Here's the thing about masks. If you can't - actually can't, as opposed to won't because you think it violates your rights or is the mark of the beast or whatever excuse you've made up so you don't have to think about anyone but yourself - wear a mask, that's fine. But if that's the case, you should probably be staying home as much as possible, anyway, in order to keep yourself and others safe.
Yes, yes, exceptions for kids five and under and - again - the people who actually can't. If you're one of these, I'm not talking to you. Don't make it about you. It's an asshole move.
Then there's, you know, the little matter of random protestors being picked up by people in riot gear, without ID, in unmarked vans, and taken to other locations. In any other era, we would call this kidnapping, but in the good ol' US of A in 2020 it's apparently "law enforcement."
I don't even know how to unpack all that mess.

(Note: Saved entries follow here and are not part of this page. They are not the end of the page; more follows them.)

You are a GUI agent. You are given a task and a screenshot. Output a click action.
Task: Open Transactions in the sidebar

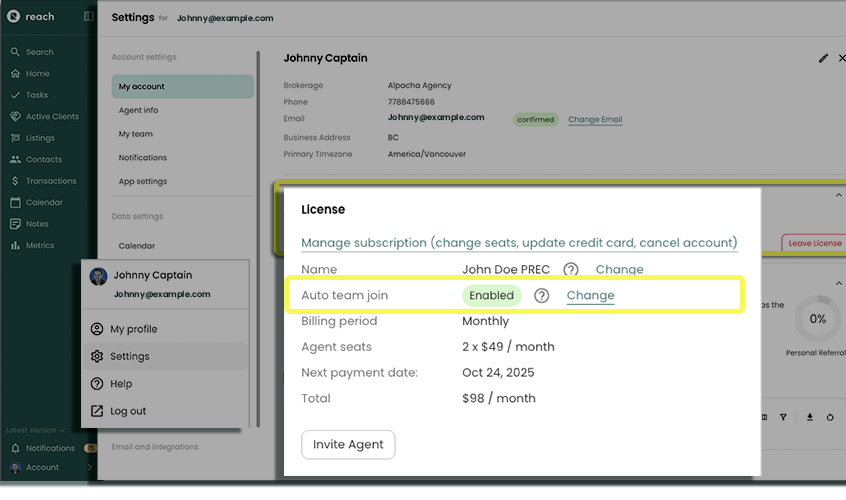[x=50, y=181]
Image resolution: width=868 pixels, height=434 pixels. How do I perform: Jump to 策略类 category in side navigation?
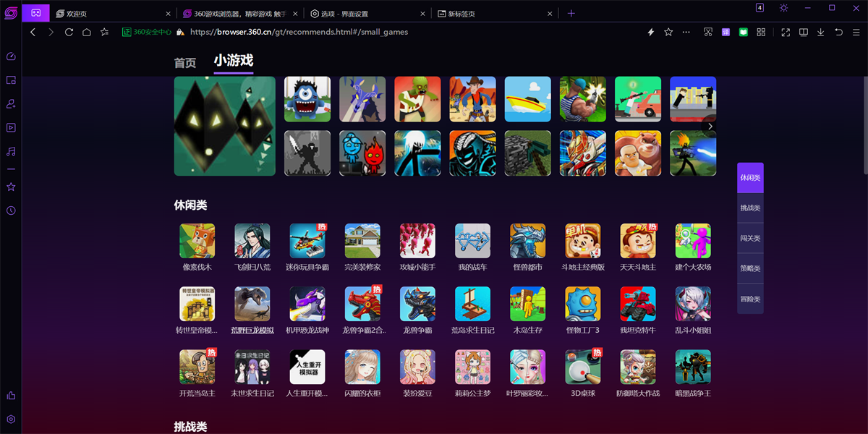click(x=750, y=268)
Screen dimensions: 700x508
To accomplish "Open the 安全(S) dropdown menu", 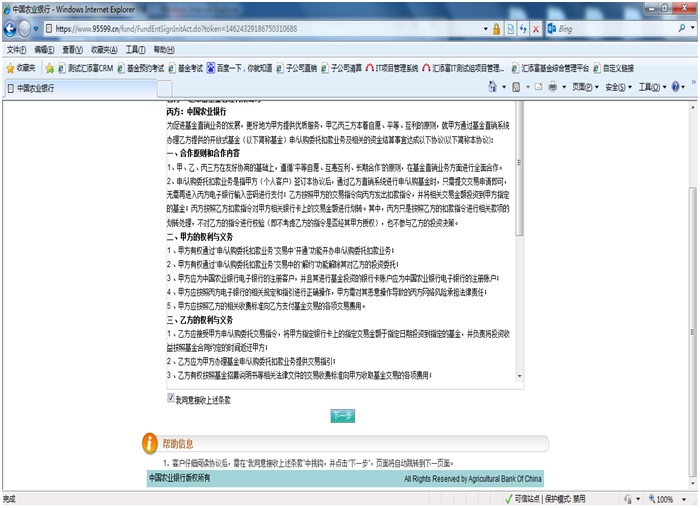I will tap(617, 88).
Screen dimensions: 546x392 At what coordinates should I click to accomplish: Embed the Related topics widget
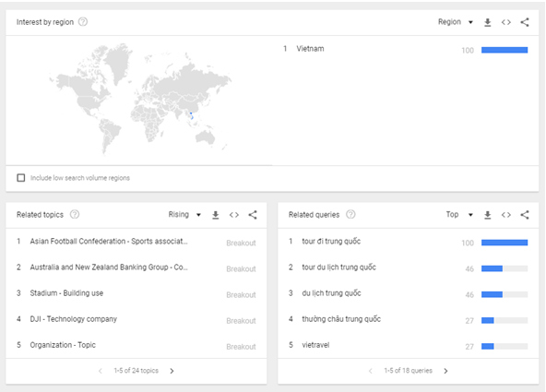(x=234, y=215)
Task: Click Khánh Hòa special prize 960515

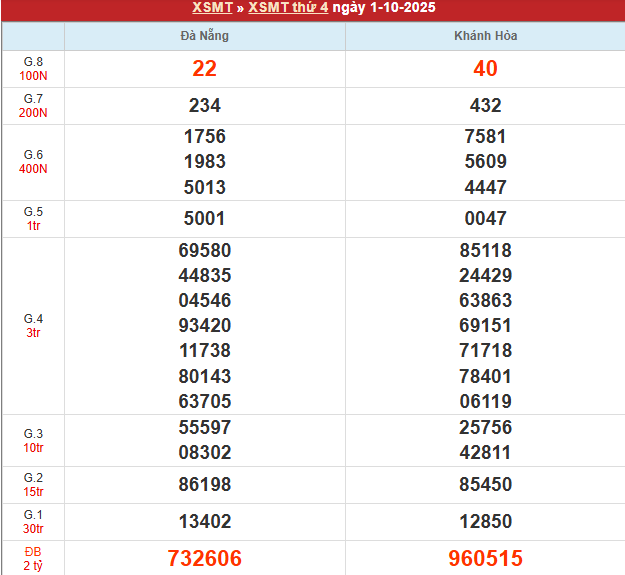Action: tap(485, 558)
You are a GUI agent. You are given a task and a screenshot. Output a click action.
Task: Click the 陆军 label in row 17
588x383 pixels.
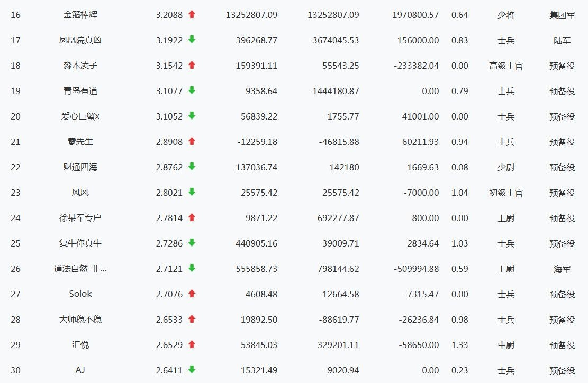pos(562,40)
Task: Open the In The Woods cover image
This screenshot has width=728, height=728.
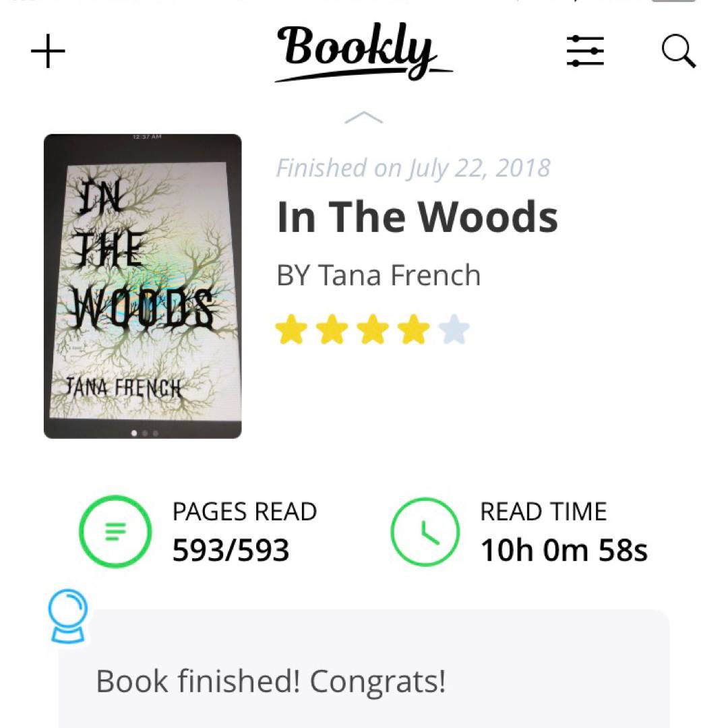Action: [x=142, y=286]
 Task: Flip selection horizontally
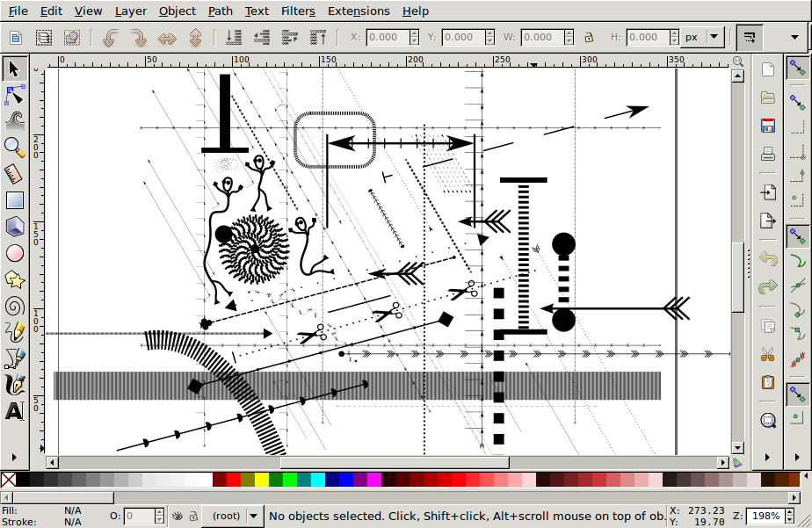point(167,38)
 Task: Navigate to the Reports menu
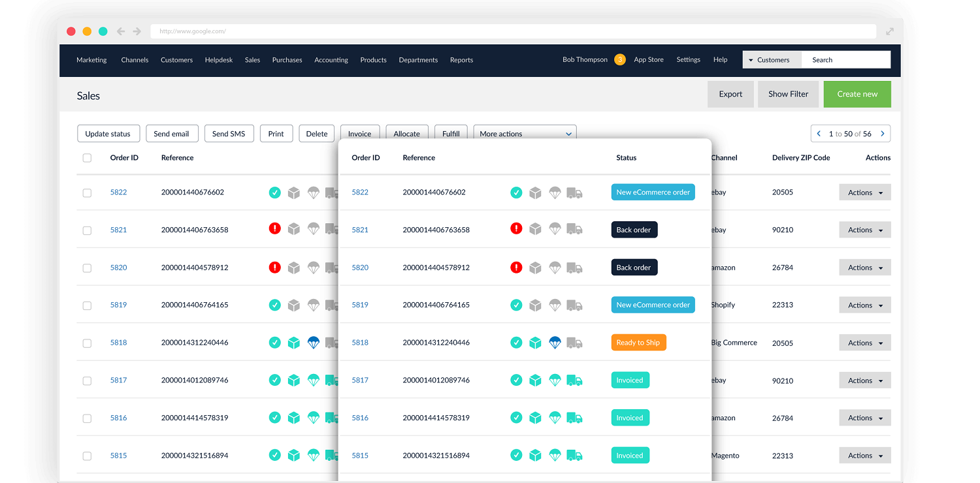tap(461, 60)
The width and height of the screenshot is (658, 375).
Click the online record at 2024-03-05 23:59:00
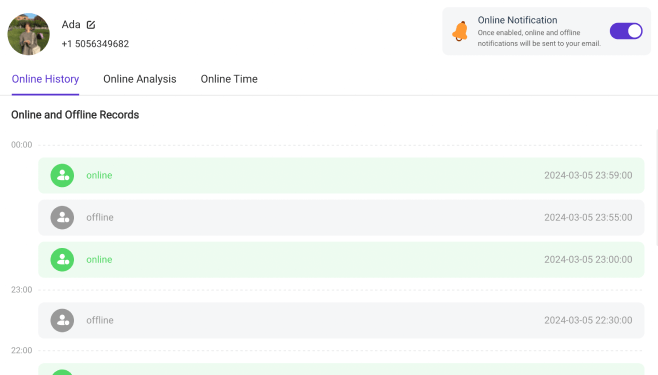[x=341, y=175]
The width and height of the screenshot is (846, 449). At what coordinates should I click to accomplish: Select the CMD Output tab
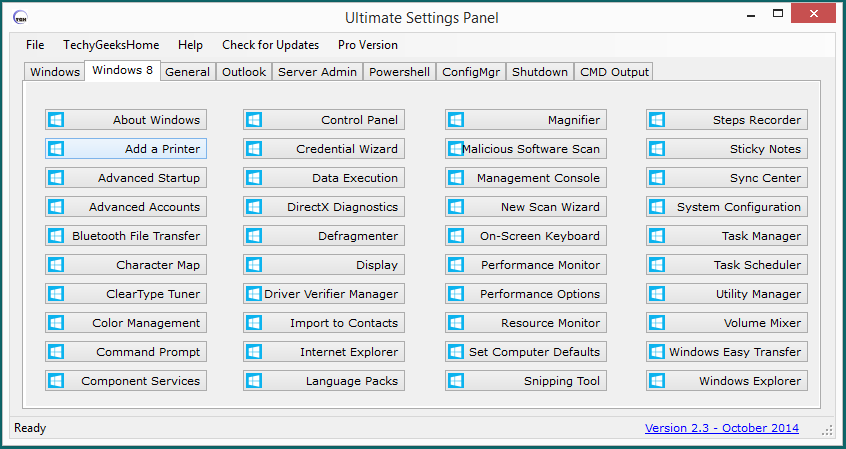[x=614, y=72]
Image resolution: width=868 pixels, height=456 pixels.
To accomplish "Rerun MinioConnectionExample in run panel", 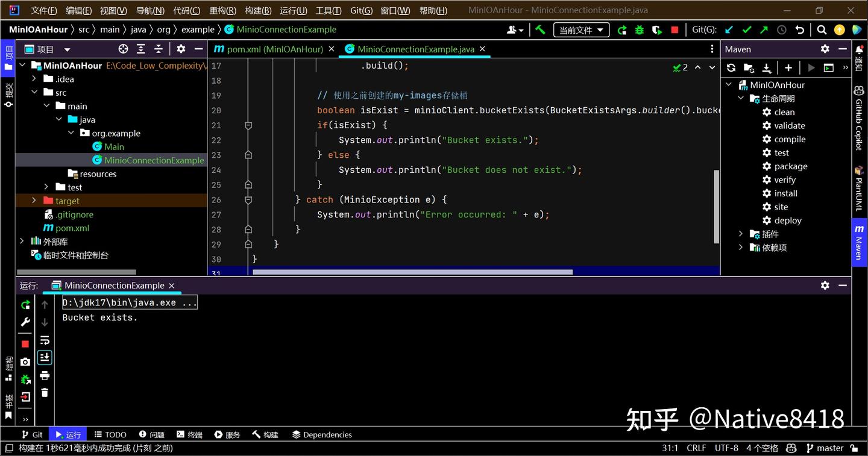I will [x=25, y=305].
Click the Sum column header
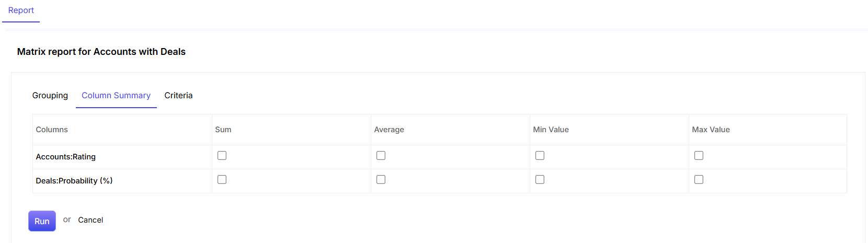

Teachers being guilt-tripped into going to work in their Petri dishes of workplaces "for the kids' sake" without thinking about how that impacts anyone: the teachers, the rest of the school staff, the other students, those students' families, the teachers' families, etc., ad nauseum. You know what? This whole thing sucks large for everybody, but throwing school staff under the bus isn't how we fix that. If we were a fucking civilized country, we would have a) universal health care, and b) a stimulus package for everyone on at least a monthly basis so we didn't have to go to work.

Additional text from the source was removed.